_WHAT YOU HAVE TO DO:_ Everything from the top of the data below through the line with "Click the Create" should be duplicated exactly, and nothing past it.

• • • • • • •

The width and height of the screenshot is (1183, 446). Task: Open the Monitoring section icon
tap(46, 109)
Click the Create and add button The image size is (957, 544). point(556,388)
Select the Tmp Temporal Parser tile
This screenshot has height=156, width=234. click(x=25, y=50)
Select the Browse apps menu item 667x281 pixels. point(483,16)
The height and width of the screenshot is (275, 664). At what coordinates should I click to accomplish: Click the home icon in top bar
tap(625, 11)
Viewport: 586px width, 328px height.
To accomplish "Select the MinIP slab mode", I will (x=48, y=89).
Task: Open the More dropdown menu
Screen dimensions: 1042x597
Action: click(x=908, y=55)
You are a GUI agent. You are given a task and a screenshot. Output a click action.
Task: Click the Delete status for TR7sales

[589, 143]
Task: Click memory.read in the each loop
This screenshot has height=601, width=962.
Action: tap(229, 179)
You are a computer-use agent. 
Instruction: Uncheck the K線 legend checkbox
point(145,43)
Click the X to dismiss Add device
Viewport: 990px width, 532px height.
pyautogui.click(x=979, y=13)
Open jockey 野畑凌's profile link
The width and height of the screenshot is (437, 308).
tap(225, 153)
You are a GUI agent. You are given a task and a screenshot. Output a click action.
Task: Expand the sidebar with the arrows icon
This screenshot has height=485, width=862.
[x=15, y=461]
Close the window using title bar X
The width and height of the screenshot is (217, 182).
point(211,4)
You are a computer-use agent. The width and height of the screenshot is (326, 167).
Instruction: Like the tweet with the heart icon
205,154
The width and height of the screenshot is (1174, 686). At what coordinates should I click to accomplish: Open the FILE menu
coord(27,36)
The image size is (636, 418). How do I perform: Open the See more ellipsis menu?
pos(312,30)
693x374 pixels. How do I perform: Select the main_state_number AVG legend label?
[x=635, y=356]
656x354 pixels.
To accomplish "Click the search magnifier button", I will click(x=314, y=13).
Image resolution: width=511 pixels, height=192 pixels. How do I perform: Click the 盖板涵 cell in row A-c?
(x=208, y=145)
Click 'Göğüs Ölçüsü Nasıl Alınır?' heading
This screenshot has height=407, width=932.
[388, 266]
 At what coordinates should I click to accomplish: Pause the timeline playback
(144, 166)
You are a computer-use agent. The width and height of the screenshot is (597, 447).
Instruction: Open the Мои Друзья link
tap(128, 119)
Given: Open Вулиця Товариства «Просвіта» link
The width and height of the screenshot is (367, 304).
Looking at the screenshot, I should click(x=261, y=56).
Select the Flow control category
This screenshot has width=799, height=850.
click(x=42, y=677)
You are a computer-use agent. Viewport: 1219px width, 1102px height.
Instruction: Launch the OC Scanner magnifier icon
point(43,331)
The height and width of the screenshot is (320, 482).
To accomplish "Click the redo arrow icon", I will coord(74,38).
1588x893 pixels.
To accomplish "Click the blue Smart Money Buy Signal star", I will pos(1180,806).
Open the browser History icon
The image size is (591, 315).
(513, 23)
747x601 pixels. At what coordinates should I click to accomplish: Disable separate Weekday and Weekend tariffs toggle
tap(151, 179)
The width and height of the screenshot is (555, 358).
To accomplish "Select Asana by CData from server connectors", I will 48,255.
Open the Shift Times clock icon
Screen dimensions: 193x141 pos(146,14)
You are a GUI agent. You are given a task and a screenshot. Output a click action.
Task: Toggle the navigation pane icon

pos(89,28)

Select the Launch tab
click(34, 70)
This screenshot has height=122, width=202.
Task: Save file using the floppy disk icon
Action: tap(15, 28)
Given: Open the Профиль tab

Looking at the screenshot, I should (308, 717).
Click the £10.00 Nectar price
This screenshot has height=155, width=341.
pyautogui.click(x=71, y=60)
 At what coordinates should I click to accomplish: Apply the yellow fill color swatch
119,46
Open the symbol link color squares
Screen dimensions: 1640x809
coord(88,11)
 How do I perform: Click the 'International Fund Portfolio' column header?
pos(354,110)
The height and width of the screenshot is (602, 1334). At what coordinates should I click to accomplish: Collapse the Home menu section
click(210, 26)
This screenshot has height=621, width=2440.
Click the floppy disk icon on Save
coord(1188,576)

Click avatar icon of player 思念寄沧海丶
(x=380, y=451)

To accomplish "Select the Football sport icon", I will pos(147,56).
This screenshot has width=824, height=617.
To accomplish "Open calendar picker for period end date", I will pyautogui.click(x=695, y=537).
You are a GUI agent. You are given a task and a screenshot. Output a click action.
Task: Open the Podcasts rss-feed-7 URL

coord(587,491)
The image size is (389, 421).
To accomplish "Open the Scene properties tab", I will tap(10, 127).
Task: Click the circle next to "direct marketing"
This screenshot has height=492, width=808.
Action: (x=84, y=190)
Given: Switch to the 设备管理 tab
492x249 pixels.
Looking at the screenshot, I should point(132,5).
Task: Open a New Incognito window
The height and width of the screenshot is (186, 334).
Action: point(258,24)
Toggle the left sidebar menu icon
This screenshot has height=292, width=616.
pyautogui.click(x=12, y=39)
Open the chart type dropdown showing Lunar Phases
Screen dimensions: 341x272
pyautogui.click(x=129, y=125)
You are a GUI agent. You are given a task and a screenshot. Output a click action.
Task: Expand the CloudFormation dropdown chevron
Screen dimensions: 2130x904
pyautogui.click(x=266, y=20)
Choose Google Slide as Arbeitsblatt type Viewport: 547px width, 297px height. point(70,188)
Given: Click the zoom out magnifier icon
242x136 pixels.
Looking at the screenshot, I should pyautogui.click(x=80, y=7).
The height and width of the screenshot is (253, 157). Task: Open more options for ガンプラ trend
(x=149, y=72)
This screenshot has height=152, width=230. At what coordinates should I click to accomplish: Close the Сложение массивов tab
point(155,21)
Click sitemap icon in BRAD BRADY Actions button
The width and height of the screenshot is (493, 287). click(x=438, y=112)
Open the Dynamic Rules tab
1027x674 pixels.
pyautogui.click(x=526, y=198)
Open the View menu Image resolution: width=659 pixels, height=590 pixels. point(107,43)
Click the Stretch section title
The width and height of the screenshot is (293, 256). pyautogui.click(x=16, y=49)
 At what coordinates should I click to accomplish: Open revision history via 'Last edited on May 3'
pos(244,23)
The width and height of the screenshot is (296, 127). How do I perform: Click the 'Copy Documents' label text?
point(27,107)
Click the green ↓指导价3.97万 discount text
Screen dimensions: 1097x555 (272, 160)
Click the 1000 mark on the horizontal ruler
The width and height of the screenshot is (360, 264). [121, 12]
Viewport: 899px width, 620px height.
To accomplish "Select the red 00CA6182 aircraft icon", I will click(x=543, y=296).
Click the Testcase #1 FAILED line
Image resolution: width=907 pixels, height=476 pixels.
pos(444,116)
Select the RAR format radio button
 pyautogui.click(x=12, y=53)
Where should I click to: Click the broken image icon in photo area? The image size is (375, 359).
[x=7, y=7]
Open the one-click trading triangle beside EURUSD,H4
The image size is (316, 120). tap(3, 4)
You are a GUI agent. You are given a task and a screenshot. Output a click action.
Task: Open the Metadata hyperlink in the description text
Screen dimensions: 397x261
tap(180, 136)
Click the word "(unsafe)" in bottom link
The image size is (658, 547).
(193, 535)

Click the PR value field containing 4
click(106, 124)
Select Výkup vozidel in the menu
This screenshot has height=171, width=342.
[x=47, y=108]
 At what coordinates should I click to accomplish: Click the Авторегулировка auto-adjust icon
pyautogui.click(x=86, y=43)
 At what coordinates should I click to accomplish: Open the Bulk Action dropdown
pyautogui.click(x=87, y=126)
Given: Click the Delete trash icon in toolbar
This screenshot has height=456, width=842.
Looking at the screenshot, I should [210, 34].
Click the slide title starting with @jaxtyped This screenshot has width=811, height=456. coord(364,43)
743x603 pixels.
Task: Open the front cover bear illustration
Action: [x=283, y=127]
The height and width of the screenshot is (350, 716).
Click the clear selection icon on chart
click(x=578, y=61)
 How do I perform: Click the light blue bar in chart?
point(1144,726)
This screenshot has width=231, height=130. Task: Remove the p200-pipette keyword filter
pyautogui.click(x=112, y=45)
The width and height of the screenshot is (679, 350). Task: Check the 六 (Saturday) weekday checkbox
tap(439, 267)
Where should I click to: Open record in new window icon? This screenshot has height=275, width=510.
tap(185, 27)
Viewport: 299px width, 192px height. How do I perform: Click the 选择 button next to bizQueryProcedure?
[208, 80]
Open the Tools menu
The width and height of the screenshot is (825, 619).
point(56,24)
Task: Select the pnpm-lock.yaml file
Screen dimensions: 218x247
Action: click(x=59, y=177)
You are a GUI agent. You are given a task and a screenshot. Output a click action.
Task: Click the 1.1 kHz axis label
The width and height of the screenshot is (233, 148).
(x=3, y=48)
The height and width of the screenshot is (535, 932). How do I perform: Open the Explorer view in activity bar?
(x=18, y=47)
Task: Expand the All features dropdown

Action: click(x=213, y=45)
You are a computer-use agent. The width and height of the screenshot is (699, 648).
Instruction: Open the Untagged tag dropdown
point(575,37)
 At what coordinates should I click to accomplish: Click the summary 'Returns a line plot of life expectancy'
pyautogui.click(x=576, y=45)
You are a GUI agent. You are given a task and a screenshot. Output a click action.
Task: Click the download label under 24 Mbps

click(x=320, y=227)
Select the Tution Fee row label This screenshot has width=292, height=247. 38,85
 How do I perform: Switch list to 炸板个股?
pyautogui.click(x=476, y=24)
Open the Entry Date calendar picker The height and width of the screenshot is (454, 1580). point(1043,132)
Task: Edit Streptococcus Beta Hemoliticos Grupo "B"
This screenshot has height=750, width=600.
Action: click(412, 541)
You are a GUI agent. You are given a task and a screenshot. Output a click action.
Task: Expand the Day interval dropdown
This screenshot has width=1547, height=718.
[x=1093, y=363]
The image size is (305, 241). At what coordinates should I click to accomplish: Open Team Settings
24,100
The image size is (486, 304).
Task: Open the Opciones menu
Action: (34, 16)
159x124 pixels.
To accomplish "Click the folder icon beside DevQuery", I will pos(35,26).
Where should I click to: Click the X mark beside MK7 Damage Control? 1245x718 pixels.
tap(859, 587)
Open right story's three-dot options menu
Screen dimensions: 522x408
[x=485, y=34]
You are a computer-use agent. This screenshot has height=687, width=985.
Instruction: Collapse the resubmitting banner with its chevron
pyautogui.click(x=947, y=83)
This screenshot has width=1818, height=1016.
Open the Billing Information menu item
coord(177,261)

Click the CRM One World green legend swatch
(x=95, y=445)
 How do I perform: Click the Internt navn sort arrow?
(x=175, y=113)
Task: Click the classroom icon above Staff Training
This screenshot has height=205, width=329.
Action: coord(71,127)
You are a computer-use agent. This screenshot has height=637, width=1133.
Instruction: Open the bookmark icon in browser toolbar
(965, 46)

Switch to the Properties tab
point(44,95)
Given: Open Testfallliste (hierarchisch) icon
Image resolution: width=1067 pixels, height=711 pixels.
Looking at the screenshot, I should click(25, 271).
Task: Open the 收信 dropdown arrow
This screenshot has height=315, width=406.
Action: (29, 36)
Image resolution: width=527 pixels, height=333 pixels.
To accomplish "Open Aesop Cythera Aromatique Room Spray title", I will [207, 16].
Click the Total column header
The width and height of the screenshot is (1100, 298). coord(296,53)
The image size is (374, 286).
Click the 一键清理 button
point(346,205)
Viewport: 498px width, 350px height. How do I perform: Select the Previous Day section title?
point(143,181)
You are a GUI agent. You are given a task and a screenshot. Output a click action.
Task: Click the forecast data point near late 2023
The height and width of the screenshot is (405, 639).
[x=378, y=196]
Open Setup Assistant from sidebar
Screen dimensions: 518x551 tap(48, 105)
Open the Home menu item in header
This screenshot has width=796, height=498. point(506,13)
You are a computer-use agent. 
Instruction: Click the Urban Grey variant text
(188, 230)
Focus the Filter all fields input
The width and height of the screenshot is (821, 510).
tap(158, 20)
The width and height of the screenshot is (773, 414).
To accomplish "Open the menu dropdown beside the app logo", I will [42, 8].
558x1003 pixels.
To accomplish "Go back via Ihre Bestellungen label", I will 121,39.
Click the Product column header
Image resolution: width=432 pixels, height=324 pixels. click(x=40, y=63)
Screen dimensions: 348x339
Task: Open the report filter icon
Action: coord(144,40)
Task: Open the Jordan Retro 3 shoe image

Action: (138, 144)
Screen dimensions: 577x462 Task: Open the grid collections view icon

• • • • • • •

_REPLY TO THE EXERCISE:_
The width and height of the screenshot is (1183, 446). Task: Open the Monitoring section icon
tap(46, 109)
Click the Create and add button The image size is (957, 544). point(556,388)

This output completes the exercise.